The F-15 Eagle flyover was performed at approximately 11:20 am for a Southeast Region Little League Tournament game in Warner Robins.
After the flyover, several Facebook users said they thought the flyover was louder and closer to the ground than usual and said they thought there was a sonic boom. Some reported broken windows, shattered glass doors, vinyl fallen from their front porch ceiling or damage to their home’s foundation.
“It sounded like an airplane had crashed right outside on the street,” Bonaire resident Allyssa Lee said.
Kirstie Tarleton of Kathleen shared a clip from her baby monitor which she said caught video and sound from when the plane flew past her home at 11:22 am.
“I live about three miles from the Little League fields and the plane went right over my house,” Tarleton said. “It was the loudest sound I have ever heard.

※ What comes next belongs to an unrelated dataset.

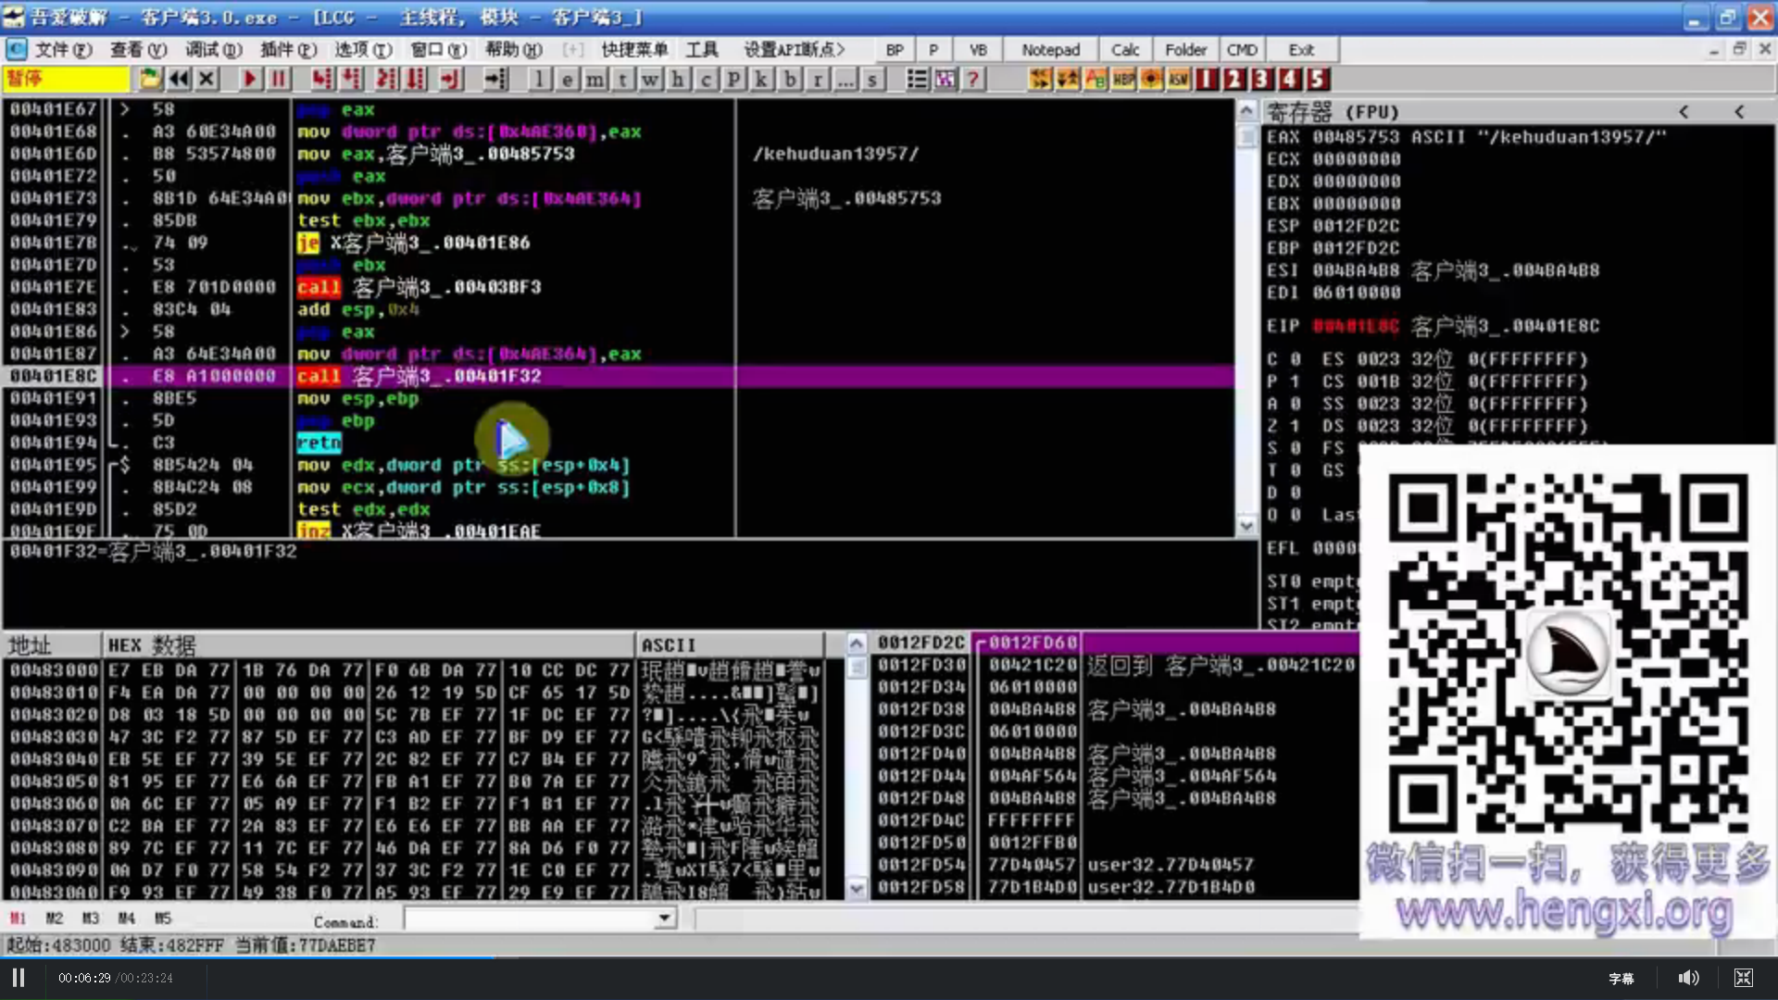Open the Command combo box dropdown arrow
Screen dimensions: 1778x1000
coord(664,919)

They say it did not break the sound barrier and it was at an approved altitude, [but] I am willing to put my life on it that those statements are false… I honestly thought it was some sort of terror attack or a plane coming down in my backyard.”
Roland Leach of the Robins Air Force Base Public Affairs office said the plane flew at an approved altitude above 1,600 feet and an appropriate speed below supersonic that did not create a sonic boom. The flight was authorized ahead of time by the Secretary of the Air Force Public Affairs Aerial Events Support office and the local Federal Aviation Administration.
Robins Air Force Base officials said homeowners who believe their homes were damaged can file a complaint with the 78th Air Base Wing Office of Public Affairs and have their case investigated for possible reimbursement.
There were two sonic booms conducted miles south of Warner Robins as part of regular flight tests later that day. Leach said these F-15 flight tests were not related to the Little League game flyover.
Robins Air Force Base often conducts these tests on F-15 aircraft after they are repaired or modified.
“There’s a prescribed route that they have to fly that’s south of Robins, between Columbus all the way to Cordele,” Leach said. “That’s what they call the supersonic run … or Macon echo [route]. Normally those are flown over 40,000 feet. And when they go supersonic as far as the flight test, that’s when you hear a sonic boom.”